··· AVAILABLE DATA ···

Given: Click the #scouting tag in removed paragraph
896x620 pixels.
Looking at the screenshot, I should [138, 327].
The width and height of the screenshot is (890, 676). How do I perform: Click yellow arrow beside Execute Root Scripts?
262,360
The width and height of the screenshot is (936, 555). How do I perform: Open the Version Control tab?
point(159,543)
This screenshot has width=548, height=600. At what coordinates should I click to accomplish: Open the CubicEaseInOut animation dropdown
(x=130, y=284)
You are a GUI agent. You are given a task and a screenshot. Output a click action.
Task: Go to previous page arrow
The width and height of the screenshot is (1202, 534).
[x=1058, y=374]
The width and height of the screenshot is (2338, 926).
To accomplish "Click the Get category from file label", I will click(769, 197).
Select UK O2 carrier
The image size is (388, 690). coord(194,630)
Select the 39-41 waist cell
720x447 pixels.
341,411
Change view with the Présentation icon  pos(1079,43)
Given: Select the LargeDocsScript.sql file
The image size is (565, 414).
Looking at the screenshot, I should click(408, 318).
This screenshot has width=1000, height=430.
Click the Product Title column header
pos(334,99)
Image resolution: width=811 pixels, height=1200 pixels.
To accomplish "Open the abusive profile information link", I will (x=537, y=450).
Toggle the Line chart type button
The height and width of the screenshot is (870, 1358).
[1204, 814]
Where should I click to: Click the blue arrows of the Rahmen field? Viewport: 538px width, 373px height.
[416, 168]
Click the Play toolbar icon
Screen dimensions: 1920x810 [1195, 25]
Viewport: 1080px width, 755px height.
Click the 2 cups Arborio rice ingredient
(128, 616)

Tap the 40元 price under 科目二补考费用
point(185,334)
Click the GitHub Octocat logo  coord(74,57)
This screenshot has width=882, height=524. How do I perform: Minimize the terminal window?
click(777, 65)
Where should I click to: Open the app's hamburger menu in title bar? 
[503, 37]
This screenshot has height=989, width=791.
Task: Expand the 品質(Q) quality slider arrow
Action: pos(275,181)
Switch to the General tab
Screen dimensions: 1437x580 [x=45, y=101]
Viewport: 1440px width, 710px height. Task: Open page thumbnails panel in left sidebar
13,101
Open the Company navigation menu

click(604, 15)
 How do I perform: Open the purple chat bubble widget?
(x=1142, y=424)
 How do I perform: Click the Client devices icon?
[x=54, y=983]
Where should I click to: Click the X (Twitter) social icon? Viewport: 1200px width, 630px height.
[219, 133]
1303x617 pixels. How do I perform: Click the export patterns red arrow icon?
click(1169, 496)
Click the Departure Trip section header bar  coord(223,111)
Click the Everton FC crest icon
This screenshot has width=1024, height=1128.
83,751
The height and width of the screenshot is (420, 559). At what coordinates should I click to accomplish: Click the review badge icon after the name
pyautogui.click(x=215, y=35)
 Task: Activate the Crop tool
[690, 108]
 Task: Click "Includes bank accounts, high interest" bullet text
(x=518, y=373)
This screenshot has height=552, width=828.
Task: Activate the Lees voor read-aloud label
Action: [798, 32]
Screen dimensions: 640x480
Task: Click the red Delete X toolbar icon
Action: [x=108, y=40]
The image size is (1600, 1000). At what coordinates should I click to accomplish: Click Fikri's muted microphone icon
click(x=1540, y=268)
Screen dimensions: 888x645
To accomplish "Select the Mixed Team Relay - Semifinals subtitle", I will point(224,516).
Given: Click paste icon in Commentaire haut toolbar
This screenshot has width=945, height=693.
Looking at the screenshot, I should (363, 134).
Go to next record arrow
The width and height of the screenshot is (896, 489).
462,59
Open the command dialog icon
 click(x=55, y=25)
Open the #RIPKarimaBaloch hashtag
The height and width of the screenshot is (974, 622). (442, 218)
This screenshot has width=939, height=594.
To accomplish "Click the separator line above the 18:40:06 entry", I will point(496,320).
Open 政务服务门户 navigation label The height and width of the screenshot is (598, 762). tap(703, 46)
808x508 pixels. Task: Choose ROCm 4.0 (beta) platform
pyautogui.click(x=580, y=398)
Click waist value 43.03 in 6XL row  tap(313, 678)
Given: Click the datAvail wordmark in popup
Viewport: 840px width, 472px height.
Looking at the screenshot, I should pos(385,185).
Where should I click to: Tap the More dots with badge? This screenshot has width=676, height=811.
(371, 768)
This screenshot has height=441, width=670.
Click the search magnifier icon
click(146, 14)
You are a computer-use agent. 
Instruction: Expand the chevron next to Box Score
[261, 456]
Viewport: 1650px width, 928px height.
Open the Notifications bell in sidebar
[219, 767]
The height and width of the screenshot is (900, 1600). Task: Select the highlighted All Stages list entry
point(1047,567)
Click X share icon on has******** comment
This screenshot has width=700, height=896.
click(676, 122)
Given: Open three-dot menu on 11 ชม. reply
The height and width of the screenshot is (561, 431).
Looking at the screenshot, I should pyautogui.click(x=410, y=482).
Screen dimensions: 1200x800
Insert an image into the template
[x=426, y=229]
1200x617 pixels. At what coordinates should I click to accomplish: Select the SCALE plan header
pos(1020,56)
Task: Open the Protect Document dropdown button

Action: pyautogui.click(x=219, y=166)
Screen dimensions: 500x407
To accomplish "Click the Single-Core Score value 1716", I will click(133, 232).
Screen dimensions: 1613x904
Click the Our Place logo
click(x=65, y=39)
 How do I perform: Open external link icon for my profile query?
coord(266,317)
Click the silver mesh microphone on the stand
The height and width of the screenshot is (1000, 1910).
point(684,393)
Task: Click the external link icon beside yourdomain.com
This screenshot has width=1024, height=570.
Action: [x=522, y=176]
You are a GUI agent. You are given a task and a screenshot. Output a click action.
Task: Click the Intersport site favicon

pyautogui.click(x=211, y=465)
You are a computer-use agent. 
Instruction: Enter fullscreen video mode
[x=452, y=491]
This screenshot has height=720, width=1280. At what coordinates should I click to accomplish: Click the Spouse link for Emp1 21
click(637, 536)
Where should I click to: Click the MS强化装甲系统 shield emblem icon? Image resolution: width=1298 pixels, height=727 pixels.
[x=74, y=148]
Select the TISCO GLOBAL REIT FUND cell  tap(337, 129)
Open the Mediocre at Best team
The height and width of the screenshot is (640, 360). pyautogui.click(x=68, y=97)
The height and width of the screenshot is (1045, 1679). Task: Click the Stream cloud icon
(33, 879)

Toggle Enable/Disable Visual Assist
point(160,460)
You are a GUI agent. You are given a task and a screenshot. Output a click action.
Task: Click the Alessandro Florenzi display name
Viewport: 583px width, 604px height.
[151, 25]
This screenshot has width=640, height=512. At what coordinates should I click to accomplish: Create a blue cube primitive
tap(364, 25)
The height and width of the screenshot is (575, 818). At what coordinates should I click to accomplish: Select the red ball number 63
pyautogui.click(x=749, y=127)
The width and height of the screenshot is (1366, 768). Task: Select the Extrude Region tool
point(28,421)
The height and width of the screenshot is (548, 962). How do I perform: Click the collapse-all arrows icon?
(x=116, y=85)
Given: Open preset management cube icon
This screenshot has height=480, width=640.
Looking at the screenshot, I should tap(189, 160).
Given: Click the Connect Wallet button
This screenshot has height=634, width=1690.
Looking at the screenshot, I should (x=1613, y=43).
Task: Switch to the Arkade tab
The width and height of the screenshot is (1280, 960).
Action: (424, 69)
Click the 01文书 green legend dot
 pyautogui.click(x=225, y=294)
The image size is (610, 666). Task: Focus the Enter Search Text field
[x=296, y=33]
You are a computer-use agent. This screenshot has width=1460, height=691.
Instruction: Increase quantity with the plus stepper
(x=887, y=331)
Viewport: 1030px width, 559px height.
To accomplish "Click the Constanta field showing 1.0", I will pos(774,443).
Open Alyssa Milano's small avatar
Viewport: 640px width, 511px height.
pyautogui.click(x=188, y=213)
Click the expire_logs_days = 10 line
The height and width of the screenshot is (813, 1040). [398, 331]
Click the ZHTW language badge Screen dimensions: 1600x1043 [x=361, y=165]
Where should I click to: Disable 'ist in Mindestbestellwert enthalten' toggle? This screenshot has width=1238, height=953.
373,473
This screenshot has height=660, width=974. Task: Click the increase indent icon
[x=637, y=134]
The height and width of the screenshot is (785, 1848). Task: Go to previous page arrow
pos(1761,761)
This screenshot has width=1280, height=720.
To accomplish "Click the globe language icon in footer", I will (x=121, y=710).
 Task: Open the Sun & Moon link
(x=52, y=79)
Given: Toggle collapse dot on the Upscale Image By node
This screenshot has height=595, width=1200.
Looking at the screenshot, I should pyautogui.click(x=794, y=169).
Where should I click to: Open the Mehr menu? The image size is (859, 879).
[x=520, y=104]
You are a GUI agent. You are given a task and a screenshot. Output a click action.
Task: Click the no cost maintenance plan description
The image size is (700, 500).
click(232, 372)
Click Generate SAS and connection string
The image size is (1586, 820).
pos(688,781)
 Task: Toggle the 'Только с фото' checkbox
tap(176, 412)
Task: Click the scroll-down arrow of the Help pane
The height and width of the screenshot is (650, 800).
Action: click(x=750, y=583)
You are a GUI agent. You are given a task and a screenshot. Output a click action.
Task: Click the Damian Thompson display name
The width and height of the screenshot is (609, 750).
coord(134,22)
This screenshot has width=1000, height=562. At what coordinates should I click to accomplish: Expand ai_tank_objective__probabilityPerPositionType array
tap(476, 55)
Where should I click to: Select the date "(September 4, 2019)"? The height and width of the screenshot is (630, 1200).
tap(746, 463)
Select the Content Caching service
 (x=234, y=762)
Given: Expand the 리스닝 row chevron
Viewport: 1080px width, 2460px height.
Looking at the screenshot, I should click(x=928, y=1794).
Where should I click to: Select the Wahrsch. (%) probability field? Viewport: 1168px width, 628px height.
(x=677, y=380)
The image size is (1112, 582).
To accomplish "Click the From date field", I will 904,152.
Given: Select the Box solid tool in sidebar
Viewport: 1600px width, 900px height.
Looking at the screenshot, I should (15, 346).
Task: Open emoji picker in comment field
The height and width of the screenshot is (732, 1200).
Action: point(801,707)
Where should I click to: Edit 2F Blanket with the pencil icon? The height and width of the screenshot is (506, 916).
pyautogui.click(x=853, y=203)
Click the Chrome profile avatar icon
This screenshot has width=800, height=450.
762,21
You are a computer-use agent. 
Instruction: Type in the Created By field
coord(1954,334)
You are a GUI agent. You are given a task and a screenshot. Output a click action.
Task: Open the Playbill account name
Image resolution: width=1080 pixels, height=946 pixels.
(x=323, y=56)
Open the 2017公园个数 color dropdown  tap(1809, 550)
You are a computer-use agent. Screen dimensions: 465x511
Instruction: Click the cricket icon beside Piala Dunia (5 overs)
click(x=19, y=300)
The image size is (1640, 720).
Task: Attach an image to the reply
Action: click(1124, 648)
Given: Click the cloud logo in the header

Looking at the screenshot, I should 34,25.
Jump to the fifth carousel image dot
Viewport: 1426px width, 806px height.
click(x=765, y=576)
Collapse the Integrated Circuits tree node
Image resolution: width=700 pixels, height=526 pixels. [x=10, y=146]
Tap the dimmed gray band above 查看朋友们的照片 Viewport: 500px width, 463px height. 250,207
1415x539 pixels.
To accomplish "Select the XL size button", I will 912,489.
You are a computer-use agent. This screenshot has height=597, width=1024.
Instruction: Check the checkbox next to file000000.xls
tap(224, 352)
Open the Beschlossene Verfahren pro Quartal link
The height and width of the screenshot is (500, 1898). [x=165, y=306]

···

Set down the line that contains "Instruction: Type in the Created By field" exactly. Do the same for each later line of the data, through the end, and add nothing.

◆ **SOLUTION FOR THIS EXERCISE**:
Instruction: Type in the Created By field
coord(1954,334)
You are a GUI agent. You are given a task and a screenshot. Output a click action.
Task: Open the Playbill account name
Image resolution: width=1080 pixels, height=946 pixels.
(x=323, y=56)
Open the 2017公园个数 color dropdown  tap(1809, 550)
You are a computer-use agent. Screen dimensions: 465x511
Instruction: Click the cricket icon beside Piala Dunia (5 overs)
click(x=19, y=300)
The image size is (1640, 720).
Task: Attach an image to the reply
Action: click(1124, 648)
Given: Click the cloud logo in the header

Looking at the screenshot, I should 34,25.
Jump to the fifth carousel image dot
Viewport: 1426px width, 806px height.
click(x=765, y=576)
Collapse the Integrated Circuits tree node
Image resolution: width=700 pixels, height=526 pixels. [x=10, y=146]
Tap the dimmed gray band above 查看朋友们的照片 Viewport: 500px width, 463px height. 250,207
1415x539 pixels.
To accomplish "Select the XL size button", I will 912,489.
You are a computer-use agent. This screenshot has height=597, width=1024.
Instruction: Check the checkbox next to file000000.xls
tap(224, 352)
Open the Beschlossene Verfahren pro Quartal link
The height and width of the screenshot is (500, 1898). [x=165, y=306]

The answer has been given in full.